成了!
道格心中大喜!
雖然他無恥的,把海莉的功勞全都安插到了自已的頭上。
但他也準備,把海莉調回本土工作的,也會給她升個職位。
“好的,我立即前往華府!”
道格說完,就興奮的掛了電話。
他臨走的時候,把自已的需要傳遞給海莉的信息,交給了維特少將。
在他看來,既然海莉不信任上海的那些人,那么他也不能相信。
這件事,如今已經關系到,他在總統那的價值了,豈能因為這點小事,就讓事情失敗?
而維特少將,也用家族的密碼,把信息混入了,給自已女兒的電報里。
上海這邊,收到了自已人的家書電報后,都會通知人來取。
因為,維特少將的身份,他給自已女兒的家書,上海這邊是沒有權限進行破譯檢查的。
要是懷疑海莉,那就是懷疑堂堂美國陸軍少將。
就上海這邊的等級,還真沒這個資格。
海莉拿到了父親的電報后,就趕緊翻譯。
拿到了跟潛艇的聯系方式后,就給顧曉夢打了一個電話。
為了防止,有人竊聽,她直接用了,商討貨物如何運輸的名義。
顧曉夢從海莉這里獲取了信息后,就趕緊傳回了重慶總部,戴老板的手上。
而戴老板,又傳給了東京,指定讓站長跟上次的人接頭。
而加密方式,還是李孟洲的專用密碼本,所以東京站的人,也無法翻譯,根本不知道密電的內容。
東晉,特高課總部。
“佐藤課長,我們在軍統東京站的內線,剛剛傳來消息。”
“吆西!快說!”
佐藤的目光一亮,趕緊說道。
“嗨!”
“課長,內線匯報,剛剛東京站收到軍統總部發來的電報,電報的內容,是一組密電,要求東京站立即接頭,把密電傳出去。

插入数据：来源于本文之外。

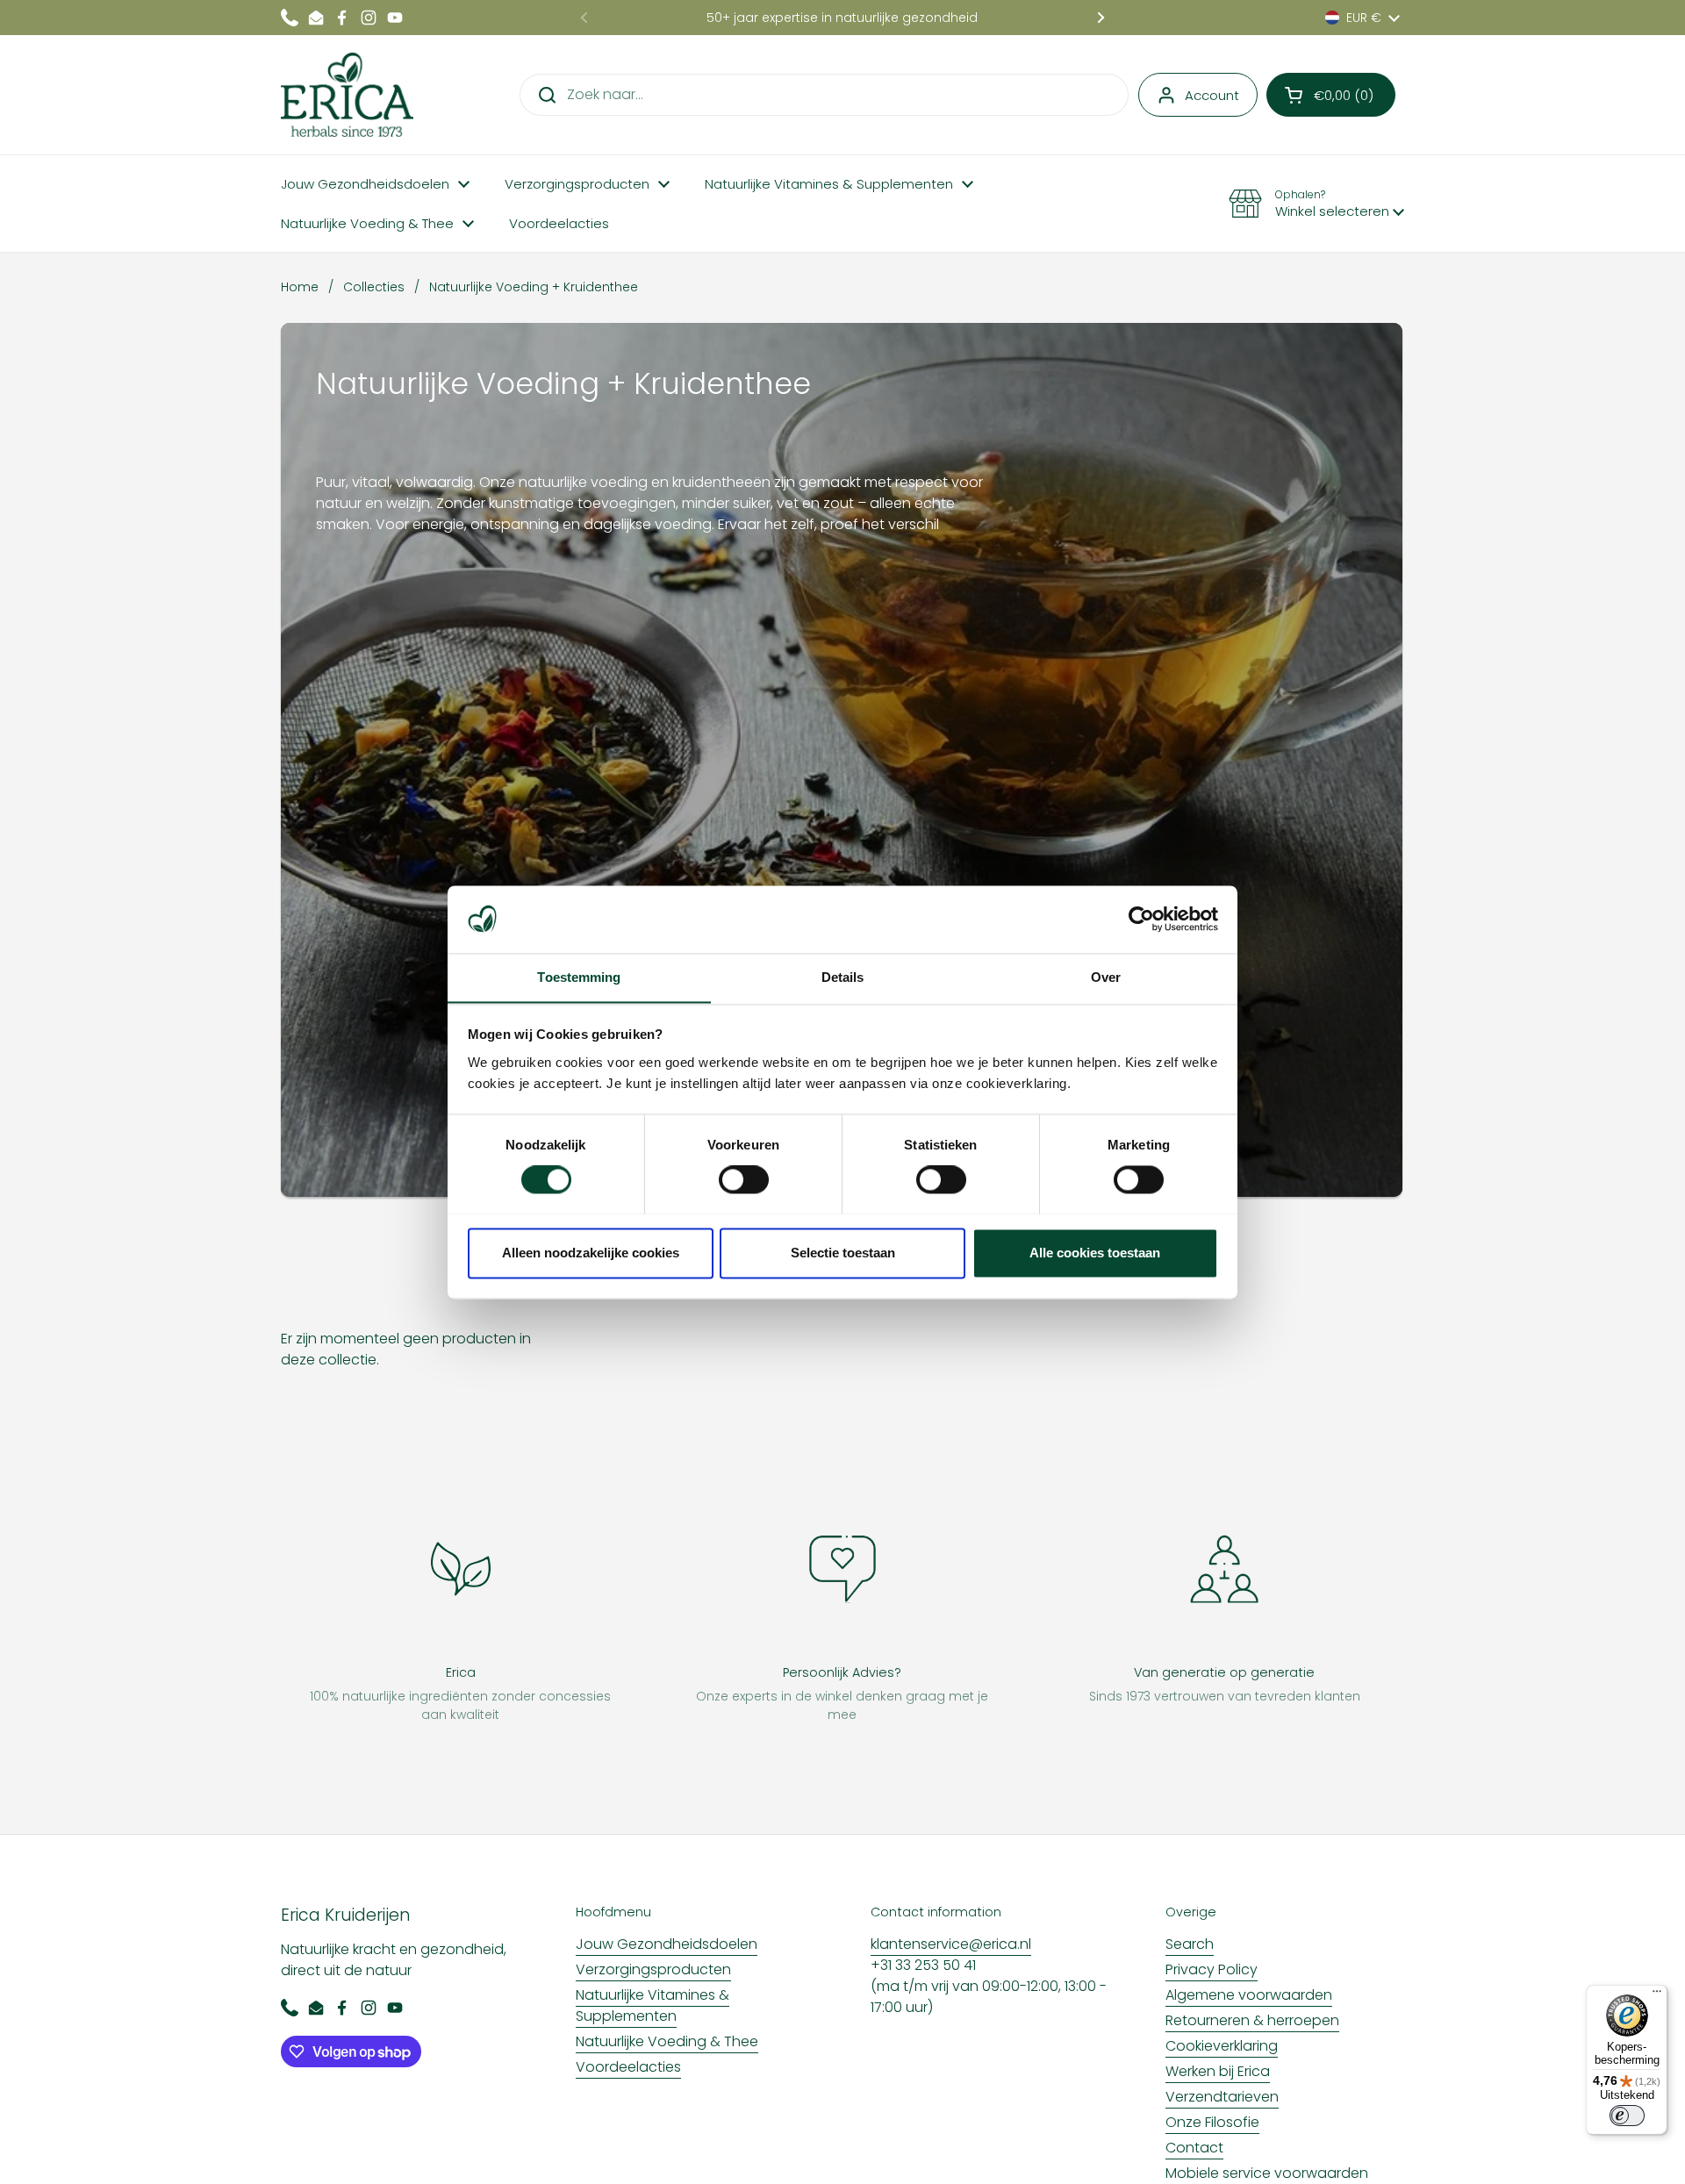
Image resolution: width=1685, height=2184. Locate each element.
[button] (1330, 95)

”
佐藤的眼睛瞬間一亮,因為特高課電訊處被毀,所以特高課沒法截獲并破譯密電。
而對那個,跟東京站站長接頭的人,也沒有找到。
現在,這不是機會來了。
只要盯緊東京站站長,就能找到那個接頭的人。
“立即派出我們的精銳力量,盯死軍統東京站站長,查清跟他接頭人的身份!”
“嗨!”
特高課,立即抽調了部分精銳,然后開始死盯東京站站長。
東京站站長,明面上是個日本小商人,叫吉田村樹,而他真實的姓名,則是楚雄飛。
原本的吉田村樹,是出生在中國東北的日本人,一次意外受傷,住進了奉天一家醫院進行治療。
而當時在醫院里,還有力行社奉天站的負責人,他當時看到吉田村樹,直接愣住。
他還以為,是他手里的一個手下,受傷住院了呢。
兩個人,足有九成相似。
從此以后,他就給那個跟吉田長得九成相似的手下,也就是楚雄飛,進行日化培訓。
學日語,學日本人的生活習慣,學日本的種種。
等到時機合適,他直接策劃了一次事故,讓吉田村樹一家都遇到了車禍。
全家人都死了,就只有吉田村樹頭部受傷,活了下來。
其實,那時候就已經是楚雄飛了。
傷愈后,代替了吉田的楚雄飛,就回到了日本生活,并當起了小商人。
因為他是出生在中國的,又腦袋受傷,所以很容易的通過了日本一些部門的調查。
要不是,特高課意外抓到了一個東京站的人,并把他變成了內線,根本不會發現,那個時常支持帝國圣戰的愛國商人吉田村樹,竟然會是軍統的間諜。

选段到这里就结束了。